I just spent the last weekend with my friends in the U.S. Pacific NW Mennonite Conference. It was great, as usual. In our worship time, we had four different cultures leading in worship: Anglo, Central African, Hispanic American and Anglo homeless. The Spirit spoke to all of us in many ways.
At the same time, I was reading a biography of an Anabaptist forebear, Pilgram Marpack, which included some of the transcript of the final trial of Michael Sattler, in which he was condemned to death by fire. I have also been thinking about the early Anabaptist worship services in which they would meet in the woods, worship, read the word and pray, not knowing if they would be caught, tortured and then killed by the local magistrates. And I was thinking about how different our context is…
|"Olly olly oxen free!"|
Lines we would never hear in an early Anabaptist meeting.

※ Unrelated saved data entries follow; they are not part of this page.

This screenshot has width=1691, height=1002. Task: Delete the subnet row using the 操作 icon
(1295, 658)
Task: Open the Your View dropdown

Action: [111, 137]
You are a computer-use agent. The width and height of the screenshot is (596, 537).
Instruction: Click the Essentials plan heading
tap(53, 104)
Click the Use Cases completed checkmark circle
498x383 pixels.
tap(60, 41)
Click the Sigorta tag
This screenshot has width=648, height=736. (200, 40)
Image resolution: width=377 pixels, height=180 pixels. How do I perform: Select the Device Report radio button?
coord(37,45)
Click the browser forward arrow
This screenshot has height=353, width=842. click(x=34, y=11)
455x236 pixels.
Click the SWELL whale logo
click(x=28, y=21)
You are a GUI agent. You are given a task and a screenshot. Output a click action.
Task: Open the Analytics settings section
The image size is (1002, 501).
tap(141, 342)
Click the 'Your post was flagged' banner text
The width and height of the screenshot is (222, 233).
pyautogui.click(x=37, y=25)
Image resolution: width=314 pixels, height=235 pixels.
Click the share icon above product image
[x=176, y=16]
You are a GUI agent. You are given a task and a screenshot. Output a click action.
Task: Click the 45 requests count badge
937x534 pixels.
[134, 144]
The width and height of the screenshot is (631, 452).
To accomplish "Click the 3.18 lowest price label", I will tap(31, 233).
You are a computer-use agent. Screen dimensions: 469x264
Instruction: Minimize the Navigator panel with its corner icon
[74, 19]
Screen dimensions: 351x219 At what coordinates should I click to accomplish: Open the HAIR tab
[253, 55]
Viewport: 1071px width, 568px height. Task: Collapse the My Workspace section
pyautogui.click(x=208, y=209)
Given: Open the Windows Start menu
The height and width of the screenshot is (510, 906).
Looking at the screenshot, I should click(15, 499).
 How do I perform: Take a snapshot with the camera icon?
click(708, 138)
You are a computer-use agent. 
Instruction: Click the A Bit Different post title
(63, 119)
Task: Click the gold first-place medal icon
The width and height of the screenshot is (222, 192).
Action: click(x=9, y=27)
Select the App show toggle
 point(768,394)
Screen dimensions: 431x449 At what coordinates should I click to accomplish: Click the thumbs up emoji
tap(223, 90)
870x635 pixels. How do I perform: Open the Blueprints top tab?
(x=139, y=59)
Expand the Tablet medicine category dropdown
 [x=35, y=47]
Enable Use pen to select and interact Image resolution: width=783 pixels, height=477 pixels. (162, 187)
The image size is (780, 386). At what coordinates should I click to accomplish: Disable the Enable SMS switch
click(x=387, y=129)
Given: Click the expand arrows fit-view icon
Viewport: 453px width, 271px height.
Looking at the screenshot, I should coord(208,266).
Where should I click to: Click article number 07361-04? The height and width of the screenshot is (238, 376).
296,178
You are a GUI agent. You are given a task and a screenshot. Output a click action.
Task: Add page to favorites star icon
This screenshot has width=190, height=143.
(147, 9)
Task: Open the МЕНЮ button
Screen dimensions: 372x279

“What do you mean, you forgot the guitar? How can we lead worship?”
“If I don’t have my latte, I’ll never be able to preach.”
“Don’t you be criticizing the government, after all, Paul told us to submit!”
“Look at that. Neighborhood kids broke a piece of the stained glass window. Do you know how expensive that is to replace?”
|"A little to the right, please"|
“I’d like to minister to the homeless, but our insurance won’t let us.”
“Pastor, I don’t like this translation. Can I read this from The Message?”
“There’s that woman. I hope she doesn’t ask for food for her family again.”
“Must we always sing four part harmonies? We need to buy a drum kit.”
“If they come to attack my family, I have every right to fight back.”
“I don’t want to go to a church where they don’t have childcare.”
“Which hymnal for this song?”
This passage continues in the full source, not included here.